*Task requirements*:
Rewrite the lines below, replacing every occurrence of "GUI agent" with "interface agent" and leaving everything else unchanged.

☆ ☆ ☆ ☆

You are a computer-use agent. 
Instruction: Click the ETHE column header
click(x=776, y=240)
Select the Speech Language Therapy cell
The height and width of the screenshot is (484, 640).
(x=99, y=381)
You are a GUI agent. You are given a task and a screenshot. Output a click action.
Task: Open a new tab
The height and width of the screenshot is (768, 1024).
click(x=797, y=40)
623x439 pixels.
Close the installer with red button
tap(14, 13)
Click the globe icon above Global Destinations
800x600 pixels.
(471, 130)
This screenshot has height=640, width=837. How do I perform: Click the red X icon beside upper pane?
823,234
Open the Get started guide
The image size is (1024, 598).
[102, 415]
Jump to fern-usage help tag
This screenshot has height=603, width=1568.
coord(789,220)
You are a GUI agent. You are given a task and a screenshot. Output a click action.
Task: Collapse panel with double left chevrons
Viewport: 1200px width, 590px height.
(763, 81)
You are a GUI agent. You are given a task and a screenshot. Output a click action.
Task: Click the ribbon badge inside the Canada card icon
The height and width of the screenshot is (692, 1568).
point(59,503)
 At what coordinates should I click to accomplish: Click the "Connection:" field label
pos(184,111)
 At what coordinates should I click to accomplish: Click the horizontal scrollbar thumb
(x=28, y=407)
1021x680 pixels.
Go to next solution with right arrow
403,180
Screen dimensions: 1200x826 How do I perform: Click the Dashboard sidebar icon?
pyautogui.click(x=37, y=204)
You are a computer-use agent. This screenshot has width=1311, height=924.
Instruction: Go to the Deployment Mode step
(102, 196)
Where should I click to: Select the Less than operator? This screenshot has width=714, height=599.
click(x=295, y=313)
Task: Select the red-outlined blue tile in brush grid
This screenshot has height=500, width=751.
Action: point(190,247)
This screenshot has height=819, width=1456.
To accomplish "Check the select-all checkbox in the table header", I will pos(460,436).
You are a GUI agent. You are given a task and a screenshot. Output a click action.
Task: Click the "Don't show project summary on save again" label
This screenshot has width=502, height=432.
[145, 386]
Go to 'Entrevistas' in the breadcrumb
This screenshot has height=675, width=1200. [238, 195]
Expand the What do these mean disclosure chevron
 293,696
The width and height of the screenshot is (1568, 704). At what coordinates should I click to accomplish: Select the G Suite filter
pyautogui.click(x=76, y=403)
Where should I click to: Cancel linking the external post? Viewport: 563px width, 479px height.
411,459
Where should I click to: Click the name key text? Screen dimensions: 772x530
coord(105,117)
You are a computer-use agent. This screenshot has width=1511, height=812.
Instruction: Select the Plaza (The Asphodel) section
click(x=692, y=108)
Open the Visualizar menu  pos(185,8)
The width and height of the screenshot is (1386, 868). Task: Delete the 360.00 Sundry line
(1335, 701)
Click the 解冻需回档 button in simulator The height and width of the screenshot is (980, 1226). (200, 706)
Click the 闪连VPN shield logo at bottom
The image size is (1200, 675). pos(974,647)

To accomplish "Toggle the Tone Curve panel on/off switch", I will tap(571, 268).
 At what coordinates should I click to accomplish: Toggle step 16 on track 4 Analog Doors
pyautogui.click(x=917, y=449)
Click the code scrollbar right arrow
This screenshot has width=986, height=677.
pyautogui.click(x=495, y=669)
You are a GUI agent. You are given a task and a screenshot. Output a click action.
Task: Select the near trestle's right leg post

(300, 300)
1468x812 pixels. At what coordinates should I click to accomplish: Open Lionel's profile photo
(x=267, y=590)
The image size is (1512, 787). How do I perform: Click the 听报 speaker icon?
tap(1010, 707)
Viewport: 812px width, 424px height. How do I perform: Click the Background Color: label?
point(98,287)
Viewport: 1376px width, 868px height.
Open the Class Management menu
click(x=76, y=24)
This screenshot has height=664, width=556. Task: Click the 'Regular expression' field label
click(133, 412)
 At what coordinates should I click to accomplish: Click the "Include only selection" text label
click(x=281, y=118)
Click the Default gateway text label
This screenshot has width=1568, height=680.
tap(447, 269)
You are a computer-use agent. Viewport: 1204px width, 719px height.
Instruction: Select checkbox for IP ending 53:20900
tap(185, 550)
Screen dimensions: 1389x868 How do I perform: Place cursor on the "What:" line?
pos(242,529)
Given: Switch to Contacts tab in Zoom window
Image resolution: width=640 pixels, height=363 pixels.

☆ ☆ ☆ ☆

*Result below*:
You are a computer-use agent. 
Instruction: Click the ETHE column header
click(x=776, y=240)
Select the Speech Language Therapy cell
The height and width of the screenshot is (484, 640).
(x=99, y=381)
You are a interface agent. You are given a task and a screenshot. Output a click action.
Task: Open a new tab
The height and width of the screenshot is (768, 1024).
click(x=797, y=40)
623x439 pixels.
Close the installer with red button
tap(14, 13)
Click the globe icon above Global Destinations
800x600 pixels.
(471, 130)
This screenshot has height=640, width=837. How do I perform: Click the red X icon beside upper pane?
823,234
Open the Get started guide
The image size is (1024, 598).
[102, 415]
Jump to fern-usage help tag
This screenshot has height=603, width=1568.
coord(789,220)
You are a interface agent. You are given a task and a screenshot. Output a click action.
Task: Collapse panel with double left chevrons
Viewport: 1200px width, 590px height.
(763, 81)
You are a interface agent. You are given a task and a screenshot. Output a click action.
Task: Click the ribbon badge inside the Canada card icon
The height and width of the screenshot is (692, 1568).
point(59,503)
 At what coordinates should I click to accomplish: Click the "Connection:" field label
pos(184,111)
 At what coordinates should I click to accomplish: Click the horizontal scrollbar thumb
(x=28, y=407)
1021x680 pixels.
Go to next solution with right arrow
403,180
Screen dimensions: 1200x826 How do I perform: Click the Dashboard sidebar icon?
pyautogui.click(x=37, y=204)
You are a computer-use agent. This screenshot has width=1311, height=924.
Instruction: Go to the Deployment Mode step
(102, 196)
Where should I click to: Select the Less than operator? This screenshot has width=714, height=599.
click(x=295, y=313)
Task: Select the red-outlined blue tile in brush grid
This screenshot has height=500, width=751.
Action: point(190,247)
This screenshot has height=819, width=1456.
To accomplish "Check the select-all checkbox in the table header", I will pos(460,436).
You are a interface agent. You are given a task and a screenshot. Output a click action.
Task: Click the "Don't show project summary on save again" label
This screenshot has width=502, height=432.
[145, 386]
Go to 'Entrevistas' in the breadcrumb
This screenshot has height=675, width=1200. [238, 195]
Expand the What do these mean disclosure chevron
 293,696
The width and height of the screenshot is (1568, 704). At what coordinates should I click to accomplish: Select the G Suite filter
pyautogui.click(x=76, y=403)
Where should I click to: Cancel linking the external post? Viewport: 563px width, 479px height.
411,459
Where should I click to: Click the name key text? Screen dimensions: 772x530
coord(105,117)
You are a computer-use agent. This screenshot has width=1511, height=812.
Instruction: Select the Plaza (The Asphodel) section
click(x=692, y=108)
Open the Visualizar menu  pos(185,8)
The width and height of the screenshot is (1386, 868). Task: Delete the 360.00 Sundry line
(1335, 701)
Click the 解冻需回档 button in simulator The height and width of the screenshot is (980, 1226). (200, 706)
Click the 闪连VPN shield logo at bottom
The image size is (1200, 675). pos(974,647)

To accomplish "Toggle the Tone Curve panel on/off switch", I will tap(571, 268).
 At what coordinates should I click to accomplish: Toggle step 16 on track 4 Analog Doors
pyautogui.click(x=917, y=449)
Click the code scrollbar right arrow
This screenshot has width=986, height=677.
pyautogui.click(x=495, y=669)
You are a interface agent. You are given a task and a screenshot. Output a click action.
Task: Select the near trestle's right leg post

(300, 300)
1468x812 pixels. At what coordinates should I click to accomplish: Open Lionel's profile photo
(x=267, y=590)
The image size is (1512, 787). How do I perform: Click the 听报 speaker icon?
tap(1010, 707)
Viewport: 812px width, 424px height. How do I perform: Click the Background Color: label?
point(98,287)
Viewport: 1376px width, 868px height.
Open the Class Management menu
click(x=76, y=24)
This screenshot has height=664, width=556. Task: Click the 'Regular expression' field label
click(133, 412)
 At what coordinates should I click to accomplish: Click the "Include only selection" text label
click(x=281, y=118)
Click the Default gateway text label
This screenshot has width=1568, height=680.
tap(447, 269)
You are a computer-use agent. Viewport: 1204px width, 719px height.
Instruction: Select checkbox for IP ending 53:20900
tap(185, 550)
Screen dimensions: 1389x868 How do I perform: Place cursor on the "What:" line?
pos(242,529)
Given: Switch to Contacts tab in Zoom window
Image resolution: width=640 pixels, height=363 pixels.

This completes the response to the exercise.